Hiding his condition became too much of a burden for Katz, and he eventually disclosed it. Now he speaks publicly as part of a tour sponsored by a manufacturer of medications used to treat MS.

"People have been pretty supportive; nobody ever had me in mind for an action film because of the kind of work I do—mostly in the world of animation, which is not a big issue because as a person, I can't run that fast; as a cartoon character, I can fly—literally."

Katz, who now uses a motorized scooter and performs onstage with the aid of a cane, says he does not regret his decision: "One of the reasons I disclosed my condition is because it is much easier to live with MS than to pretend you don't have it. If I could convince everyone of that, my job here is done."

==Career==
Dr. Katz originally aired on Comedy Central from 1995 to 2002, and starred Katz as a professional therapist whose patients were chiefly other comedians and actors. He received a Primetime Emmy Award for his work on the show in 1995 for Outstanding Voice-Over Performance. He has also created the show Raising Dad in 2001. His voice can also be heard in the animated series Home Movies, a show with many ties to Dr. Katz, as well as on the Adult Swim animated comedy series Squidbillies where he performed uncredited voice-overs as "The Rapist" in season 2 and as the Holodeck Therapist in season 5. During that time, in 1999, he then signed an overall development deal with Paramount Network Television.

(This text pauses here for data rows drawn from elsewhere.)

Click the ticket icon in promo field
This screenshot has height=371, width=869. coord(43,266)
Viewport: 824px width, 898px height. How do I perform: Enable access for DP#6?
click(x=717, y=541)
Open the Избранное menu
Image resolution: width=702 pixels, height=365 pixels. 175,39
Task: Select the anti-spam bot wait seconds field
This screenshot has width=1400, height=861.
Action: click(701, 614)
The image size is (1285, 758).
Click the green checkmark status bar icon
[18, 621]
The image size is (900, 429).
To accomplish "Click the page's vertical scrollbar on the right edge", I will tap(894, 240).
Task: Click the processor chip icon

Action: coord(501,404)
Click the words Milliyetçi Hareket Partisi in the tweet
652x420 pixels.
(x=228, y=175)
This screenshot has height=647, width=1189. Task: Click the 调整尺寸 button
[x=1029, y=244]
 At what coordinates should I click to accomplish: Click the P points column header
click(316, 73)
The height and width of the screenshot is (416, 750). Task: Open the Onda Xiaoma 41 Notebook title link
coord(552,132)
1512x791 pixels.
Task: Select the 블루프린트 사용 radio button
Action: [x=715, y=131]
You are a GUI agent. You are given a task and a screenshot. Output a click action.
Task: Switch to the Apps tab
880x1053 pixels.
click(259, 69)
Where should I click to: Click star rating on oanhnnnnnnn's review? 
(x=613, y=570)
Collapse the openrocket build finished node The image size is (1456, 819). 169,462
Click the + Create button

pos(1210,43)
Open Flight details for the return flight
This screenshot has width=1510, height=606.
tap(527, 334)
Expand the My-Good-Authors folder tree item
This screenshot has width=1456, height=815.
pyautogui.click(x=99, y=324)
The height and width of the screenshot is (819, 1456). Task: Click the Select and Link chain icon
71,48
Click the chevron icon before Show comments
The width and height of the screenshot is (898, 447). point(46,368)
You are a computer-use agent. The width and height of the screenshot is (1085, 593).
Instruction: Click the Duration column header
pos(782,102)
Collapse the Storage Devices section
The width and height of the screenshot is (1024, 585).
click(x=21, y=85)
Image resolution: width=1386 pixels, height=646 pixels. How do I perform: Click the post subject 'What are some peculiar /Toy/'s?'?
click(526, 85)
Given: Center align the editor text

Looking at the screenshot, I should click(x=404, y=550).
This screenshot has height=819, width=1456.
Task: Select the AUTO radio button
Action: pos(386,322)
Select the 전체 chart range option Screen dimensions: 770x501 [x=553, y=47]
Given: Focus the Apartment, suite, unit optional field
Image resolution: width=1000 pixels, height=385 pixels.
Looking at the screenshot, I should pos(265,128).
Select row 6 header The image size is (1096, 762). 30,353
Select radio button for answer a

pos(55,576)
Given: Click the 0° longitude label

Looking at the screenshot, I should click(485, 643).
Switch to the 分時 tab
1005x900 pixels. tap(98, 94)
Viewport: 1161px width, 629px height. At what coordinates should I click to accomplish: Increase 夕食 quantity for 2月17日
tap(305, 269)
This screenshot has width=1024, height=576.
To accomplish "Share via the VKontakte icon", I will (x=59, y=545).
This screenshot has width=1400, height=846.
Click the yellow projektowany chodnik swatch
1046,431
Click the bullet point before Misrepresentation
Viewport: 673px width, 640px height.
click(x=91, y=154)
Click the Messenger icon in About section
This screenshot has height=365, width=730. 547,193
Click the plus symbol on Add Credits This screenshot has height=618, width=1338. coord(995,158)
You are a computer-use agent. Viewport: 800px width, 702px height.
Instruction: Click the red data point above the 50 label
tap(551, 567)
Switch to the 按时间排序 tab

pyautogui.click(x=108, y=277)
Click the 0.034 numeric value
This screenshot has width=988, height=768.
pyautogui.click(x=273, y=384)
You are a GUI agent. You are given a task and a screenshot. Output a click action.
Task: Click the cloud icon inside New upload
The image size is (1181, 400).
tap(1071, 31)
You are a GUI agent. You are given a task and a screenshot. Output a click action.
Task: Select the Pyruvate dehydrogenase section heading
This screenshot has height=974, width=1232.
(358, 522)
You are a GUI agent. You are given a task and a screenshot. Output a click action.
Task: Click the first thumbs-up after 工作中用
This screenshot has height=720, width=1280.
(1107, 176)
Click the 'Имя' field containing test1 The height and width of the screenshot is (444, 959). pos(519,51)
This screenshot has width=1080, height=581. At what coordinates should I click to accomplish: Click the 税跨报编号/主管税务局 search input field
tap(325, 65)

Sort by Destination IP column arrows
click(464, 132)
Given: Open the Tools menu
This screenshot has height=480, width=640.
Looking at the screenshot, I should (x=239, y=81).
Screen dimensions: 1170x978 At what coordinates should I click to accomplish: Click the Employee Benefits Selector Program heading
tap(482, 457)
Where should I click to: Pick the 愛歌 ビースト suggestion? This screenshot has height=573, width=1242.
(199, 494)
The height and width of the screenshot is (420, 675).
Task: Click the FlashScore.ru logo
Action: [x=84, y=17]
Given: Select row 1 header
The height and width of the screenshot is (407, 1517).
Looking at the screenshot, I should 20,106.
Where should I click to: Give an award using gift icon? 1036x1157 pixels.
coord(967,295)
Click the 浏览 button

In 2007, Katz joked to d entertainment editor Bessie King about the success of his Comedy Central show and the recent release of the full series on DVD. "I'm so proud of that work and I'm a compulsive name dropper, [but] when I did a movie with Ice Cube over the summer I said...I hope my best work is not behind me but if it is, I'm glad it's Dr. Katz," he said. In 2007, he released a stand-up album titled Caffeinated. In 2009, he can be seen (or heard) as Freezy, the Burl Ives-inspired animated snowman star of Turbocharge: The Unauthorized Story of the Cars, a comedy biopic about The Cars, which Katz narrates throughout.

In 2011, he starred as Jon Gold on the web series Explosion Bus created by Tom Snyder and co-developed with Katz, Snyder and Tom Leopold. In the spring of 2012, Katz taught a theater class at Brandeis University in Short Form Comedy. On September 3, 2014, Katz appeared on Ken Reid's TV Guidance Counselor Podcast.

== Personal life ==
As a young man, Katz dated Valerie Velardi, who later became the first wife of Robin Williams.

Katz went on to marry his current wife, Susan (born 1955), with whom he has two daughters: Julia (born 1983) and Miranda (born 1992).

His paternal grandfather, Bernath Katz, immigrated from Budapest, Hungary.

He is a close friend of playwright David Mamet, with whom he attended Goddard College. Katz co-wrote House of Games with Mamet and had small roles in the Mamet-directed films Things Change, Homicide, The Spanish Prisoner and State and Main.

Originally a musician and songwriter, Katz fronted a rhythm and blues group called "Katz and Jammers" before serving as the musical director for Robin Williams' 1979 standup tour. In 1998, he released Brandon Project, a blues album.